L’utopie pervertie d’Edogawa Ranpo.

Après le retour à la vie du chef de la famille Komoda, décédé des suites d’une crise d’épilepsie et étrangement ressuscité, son caractère semble avoir changé du tout au tout ; il se comporte de façon incohérente, semblant pris de folie, et entreprend des travaux mystérieux pour transformer une île appartenant à sa famille, engloutissant toute sa fortune dans des travaux somptuaires.


«Au bout de trois ou quatre mois, un étrange mur de terre ressemblant à la grande muraille de Chine, entourait toute l’île, enfermant à l’intérieur des lacs, des rivières, des collines, et en son milieu, un énorme bâtiment aux formes curieuses, fait de béton et de poutrelles métalliques.
Je pense avoir l’occasion de vous expliquer plus tard ce que ce paysage avait d’extraordinaire et de magnifique. Je n’en parlerai donc pas maintenant, mais je vous laisse le soin d’imaginer ce que la réalisation complète du projet aurait pu avoir de fantastique.
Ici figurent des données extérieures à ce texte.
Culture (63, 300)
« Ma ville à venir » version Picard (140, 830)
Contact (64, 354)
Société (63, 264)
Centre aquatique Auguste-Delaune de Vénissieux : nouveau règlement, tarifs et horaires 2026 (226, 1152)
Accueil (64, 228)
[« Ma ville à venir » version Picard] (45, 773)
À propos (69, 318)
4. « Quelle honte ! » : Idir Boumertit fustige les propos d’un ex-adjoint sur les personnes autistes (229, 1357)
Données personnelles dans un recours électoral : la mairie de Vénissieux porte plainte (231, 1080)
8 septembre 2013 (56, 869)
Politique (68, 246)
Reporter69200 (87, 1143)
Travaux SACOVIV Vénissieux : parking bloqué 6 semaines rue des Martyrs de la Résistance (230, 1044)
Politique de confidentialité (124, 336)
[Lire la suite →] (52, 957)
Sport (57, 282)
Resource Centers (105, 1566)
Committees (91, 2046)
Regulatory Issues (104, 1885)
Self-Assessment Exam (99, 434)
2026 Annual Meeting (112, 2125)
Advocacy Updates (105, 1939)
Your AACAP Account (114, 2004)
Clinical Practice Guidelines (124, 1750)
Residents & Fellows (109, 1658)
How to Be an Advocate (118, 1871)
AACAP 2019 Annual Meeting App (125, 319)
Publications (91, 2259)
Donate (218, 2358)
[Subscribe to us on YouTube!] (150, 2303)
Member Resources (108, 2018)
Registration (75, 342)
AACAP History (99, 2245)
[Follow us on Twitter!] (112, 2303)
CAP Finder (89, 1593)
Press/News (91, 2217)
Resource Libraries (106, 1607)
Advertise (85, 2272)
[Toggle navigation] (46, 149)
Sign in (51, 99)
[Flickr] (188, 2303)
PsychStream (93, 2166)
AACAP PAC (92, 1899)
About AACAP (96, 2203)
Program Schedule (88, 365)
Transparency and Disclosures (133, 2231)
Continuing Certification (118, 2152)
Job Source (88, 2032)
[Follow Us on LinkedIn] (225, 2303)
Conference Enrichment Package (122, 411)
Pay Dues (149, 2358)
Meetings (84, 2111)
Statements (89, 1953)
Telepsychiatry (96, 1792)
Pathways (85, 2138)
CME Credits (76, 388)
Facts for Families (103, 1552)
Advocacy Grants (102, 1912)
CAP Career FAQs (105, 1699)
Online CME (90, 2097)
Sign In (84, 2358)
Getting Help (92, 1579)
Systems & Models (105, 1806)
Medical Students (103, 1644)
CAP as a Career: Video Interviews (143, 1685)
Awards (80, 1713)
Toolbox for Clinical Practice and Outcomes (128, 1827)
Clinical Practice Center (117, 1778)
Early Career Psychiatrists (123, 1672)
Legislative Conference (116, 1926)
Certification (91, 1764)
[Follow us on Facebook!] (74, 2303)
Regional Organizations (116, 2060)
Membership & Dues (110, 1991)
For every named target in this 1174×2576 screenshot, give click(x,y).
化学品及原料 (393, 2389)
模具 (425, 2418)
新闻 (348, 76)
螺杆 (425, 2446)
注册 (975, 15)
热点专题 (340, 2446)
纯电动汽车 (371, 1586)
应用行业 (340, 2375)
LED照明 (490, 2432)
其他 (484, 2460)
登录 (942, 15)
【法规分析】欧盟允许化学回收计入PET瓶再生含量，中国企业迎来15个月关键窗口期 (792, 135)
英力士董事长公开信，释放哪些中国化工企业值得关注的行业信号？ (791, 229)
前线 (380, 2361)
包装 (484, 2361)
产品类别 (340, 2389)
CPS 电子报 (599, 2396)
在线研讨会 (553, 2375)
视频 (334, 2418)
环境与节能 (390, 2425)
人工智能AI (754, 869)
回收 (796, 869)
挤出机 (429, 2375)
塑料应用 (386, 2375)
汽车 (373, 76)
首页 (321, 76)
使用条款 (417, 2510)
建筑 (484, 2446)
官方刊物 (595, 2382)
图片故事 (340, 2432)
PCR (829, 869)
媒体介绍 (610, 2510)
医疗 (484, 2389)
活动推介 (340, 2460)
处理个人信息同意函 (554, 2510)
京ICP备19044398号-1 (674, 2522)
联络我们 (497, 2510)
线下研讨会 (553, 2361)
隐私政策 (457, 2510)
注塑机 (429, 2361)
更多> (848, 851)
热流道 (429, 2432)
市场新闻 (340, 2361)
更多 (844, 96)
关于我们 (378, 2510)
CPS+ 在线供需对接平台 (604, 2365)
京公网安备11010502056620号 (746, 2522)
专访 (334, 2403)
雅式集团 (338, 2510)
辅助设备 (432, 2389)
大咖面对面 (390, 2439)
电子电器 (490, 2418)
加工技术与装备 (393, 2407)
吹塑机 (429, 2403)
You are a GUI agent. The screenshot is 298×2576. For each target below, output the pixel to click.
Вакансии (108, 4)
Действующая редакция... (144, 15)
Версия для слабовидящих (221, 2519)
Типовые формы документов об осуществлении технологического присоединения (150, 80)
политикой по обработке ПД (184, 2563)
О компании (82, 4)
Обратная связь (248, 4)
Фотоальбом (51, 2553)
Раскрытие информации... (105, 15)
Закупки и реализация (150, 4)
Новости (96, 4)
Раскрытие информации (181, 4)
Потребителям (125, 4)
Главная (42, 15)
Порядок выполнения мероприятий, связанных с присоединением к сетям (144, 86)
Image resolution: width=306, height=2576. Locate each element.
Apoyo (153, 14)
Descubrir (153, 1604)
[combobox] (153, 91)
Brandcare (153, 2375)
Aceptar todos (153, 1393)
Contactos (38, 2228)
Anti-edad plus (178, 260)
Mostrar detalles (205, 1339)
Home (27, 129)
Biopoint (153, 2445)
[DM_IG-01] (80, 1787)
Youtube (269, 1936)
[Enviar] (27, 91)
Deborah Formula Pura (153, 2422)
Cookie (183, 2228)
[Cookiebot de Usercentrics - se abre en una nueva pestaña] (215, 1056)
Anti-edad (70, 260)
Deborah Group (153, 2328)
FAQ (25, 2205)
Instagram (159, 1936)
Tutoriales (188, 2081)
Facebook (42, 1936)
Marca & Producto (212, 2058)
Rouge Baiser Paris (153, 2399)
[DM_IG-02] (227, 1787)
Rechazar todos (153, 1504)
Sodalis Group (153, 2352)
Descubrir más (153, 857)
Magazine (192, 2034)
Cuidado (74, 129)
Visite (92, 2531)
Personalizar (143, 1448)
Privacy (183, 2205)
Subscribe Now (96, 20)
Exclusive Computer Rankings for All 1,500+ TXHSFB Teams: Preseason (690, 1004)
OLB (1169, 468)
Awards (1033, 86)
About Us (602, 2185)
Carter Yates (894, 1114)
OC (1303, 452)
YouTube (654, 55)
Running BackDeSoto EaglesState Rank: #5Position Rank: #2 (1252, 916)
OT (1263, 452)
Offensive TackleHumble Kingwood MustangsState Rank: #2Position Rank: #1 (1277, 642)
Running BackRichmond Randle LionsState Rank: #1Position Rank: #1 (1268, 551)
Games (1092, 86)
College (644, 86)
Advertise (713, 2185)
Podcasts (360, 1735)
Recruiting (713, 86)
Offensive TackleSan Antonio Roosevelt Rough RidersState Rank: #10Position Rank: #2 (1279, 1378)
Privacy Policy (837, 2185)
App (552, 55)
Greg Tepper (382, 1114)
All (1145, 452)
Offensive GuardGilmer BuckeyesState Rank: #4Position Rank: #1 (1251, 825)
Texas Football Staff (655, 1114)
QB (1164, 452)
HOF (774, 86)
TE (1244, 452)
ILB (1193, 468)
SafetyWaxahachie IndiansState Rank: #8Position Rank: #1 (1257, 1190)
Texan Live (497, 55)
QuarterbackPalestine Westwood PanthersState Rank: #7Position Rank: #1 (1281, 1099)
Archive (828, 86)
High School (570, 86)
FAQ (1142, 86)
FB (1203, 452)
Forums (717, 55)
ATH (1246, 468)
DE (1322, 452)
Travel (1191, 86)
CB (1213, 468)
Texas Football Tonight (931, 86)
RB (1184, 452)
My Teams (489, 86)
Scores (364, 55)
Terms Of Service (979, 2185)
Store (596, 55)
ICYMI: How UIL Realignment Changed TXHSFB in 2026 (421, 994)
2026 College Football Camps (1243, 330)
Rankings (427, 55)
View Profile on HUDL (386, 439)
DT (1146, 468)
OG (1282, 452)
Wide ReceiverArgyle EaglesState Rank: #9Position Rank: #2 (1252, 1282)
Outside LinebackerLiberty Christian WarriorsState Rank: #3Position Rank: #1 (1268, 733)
Malheureusement, un événement imprévisible vint interrompre ces gigantesques travaux au moment où ils allaient être sur le point d’aboutir.»


Dans ce court roman inspiré par «Le domaine d’Arnheim» et «L’enterrement prématuré» d’Edgar Allan Poe, la création d’un paradis artificiel d’une beauté absolue, délire d’une «réalité augmentée» fomenté par un étudiant obsessionnel, qui entrevoit avec le décès de Komoda la possibilité de réaliser son utopie en vampirisant son identité, va se transformer en cauchemar maléfique.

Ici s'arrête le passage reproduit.